By Chris Murphey
Here’s a startling statistic from a recent Rsam survey: 50 percent of companies assess only 15 percent of their vendors. It’s clear that many of us are playing a dangerous game of chicken with the regulations and regulators who are scrutinizing our industries and operations, leaving an ever-widening risk gap.
Fortunately, there is a growing body of thought leadership and evolving technology to help improve your vendor risk management programs to tackle the challenge from three key angles: performance, risk, and relationship. It is possible to source and use service providers and IT suppliers without incurring unacceptable potential for an event, a business disruption or a negative impact on business performance.
We get it. This gap doesn’t exist because you’re unaware of the risks of better vendor management. It can be hard to do all that is needed with the all-too-common tight constraints on resources. However, a well-designed and center-led vendor governance program can help to alleviate that burden. By embedding a top-down, bottoms-up and continuous improvement methodology you can avoid the constraints of a silo-based operation. You can set the stage for a journey that will allow your organization to live free from fear of a fine or a censuring.
Starting the Vendor Risk Management Journey
Many VRM journeys start with an event like a security breach traced back to the vendor. It becomes a priority for the organization, your team receives the funding it needs to implement a program, and suddenly it’s time to get started and create a vendor risk management checklist . If you’re in this situation now, the first thing to keep in mind is you shouldn’t try to create your vendor risk management program in a vacuum.
Don’t try to develop a vendor governance policy and implement your vendor governance efforts alone. Instead, assemble the relevant stakeholders from areas like the procurement, compliance, legal, information security, privacy and operations teams.
A good approach is to set up a 15-minute meeting with director levels or above from all governance or compliance roles in your organization. Ask them:
- Do you have a stake in knowing or ensuring our vendors provide safe, compliant, and productive services?
- Are there any regulations or company policies that our vendors need to comply with in regards to your area of responsibility?
Their answers will help guide you to a better understanding of how important it is to involve them in the VRM journey.

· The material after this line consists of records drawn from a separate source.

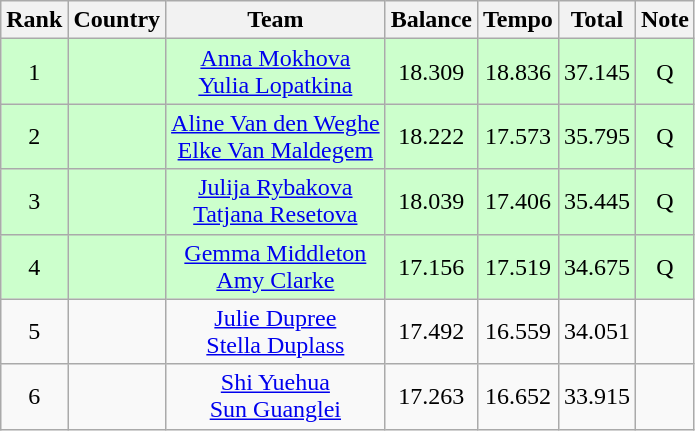
Rank [34, 20]
Julija RybakovaTatjana Resetova [276, 202]
34.675 [596, 266]
Gemma MiddletonAmy Clarke [276, 266]
18.039 [431, 202]
17.263 [431, 396]
18.309 [431, 72]
Tempo [518, 20]
17.519 [518, 266]
18.222 [431, 136]
Note [664, 20]
3 [34, 202]
16.559 [518, 332]
35.795 [596, 136]
4 [34, 266]
Julie DupreeStella Duplass [276, 332]
Aline Van den WegheElke Van Maldegem [276, 136]
Anna MokhovaYulia Lopatkina [276, 72]
6 [34, 396]
Total [596, 20]
17.492 [431, 332]
37.145 [596, 72]
17.156 [431, 266]
17.573 [518, 136]
17.406 [518, 202]
33.915 [596, 396]
2 [34, 136]
5 [34, 332]
Balance [431, 20]
35.445 [596, 202]
34.051 [596, 332]
18.836 [518, 72]
Shi YuehuaSun Guanglei [276, 396]
1 [34, 72]
Country [117, 20]
Team [276, 20]
16.652 [518, 396]
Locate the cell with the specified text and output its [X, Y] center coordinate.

There may be areas of 3rd party compliance that are specific to your industry or geography like ffiec vendor management and the New York State DFS Cybersecurity regulations.
Ongoing Management of Your Vendor Risk Management Program
When your vendor risk management program is up and running, your work has really just begun. You’ll need to continually monitor your program to validate its completeness, which involves:
- Using the “Three Lines of Defense” as a guide for validation. We’ll unpack these three lines and their importance to VRM in a subsequent blog entry.
- Maintaining a governance body of experts or stakeholders who will serve to monitor compliance with and updates to a vendor governance policy.
- Keeping your compliance officer engaged to head off any changes or evolutions to relevant regulations.
You should also inventory your vendors to manage their demographic and classification information, and design and implement a data management system to avoid the dreaded “garbage in, garbage out” scenario. Contractually obligate your vendors to report information about the relationships they have with their own vendors (i.e., fourth-party relationships). Ensure your vendor governance policy has a consistent and achievable set of rules for assessments and on-site reviews. Review authoritative and regulatory rules and guidance from other industries for inspiration on vendor risk management best practices .
Next Steps in the Vendor Risk Management Journey
Once you have the right vendor risk management program in place, your next step is to choose a system or tool with the capabilities to handle the vendor risk management journey over the long haul. Or you can choose a tool provider that brings proven experience, solutions and roadmaps to the table to guide or accelerate this journey. We’ll dive more into those options in subsequent articles, as well as how the programmatic combination of the right people, the right process and the right technology will allow for effective and efficient vendor governance.
The goal should be to achieve a state of defensible vendor governance through an effective and efficient program, not to manage vendor risk. You’ll achieve the latter if you change your mentality about the former.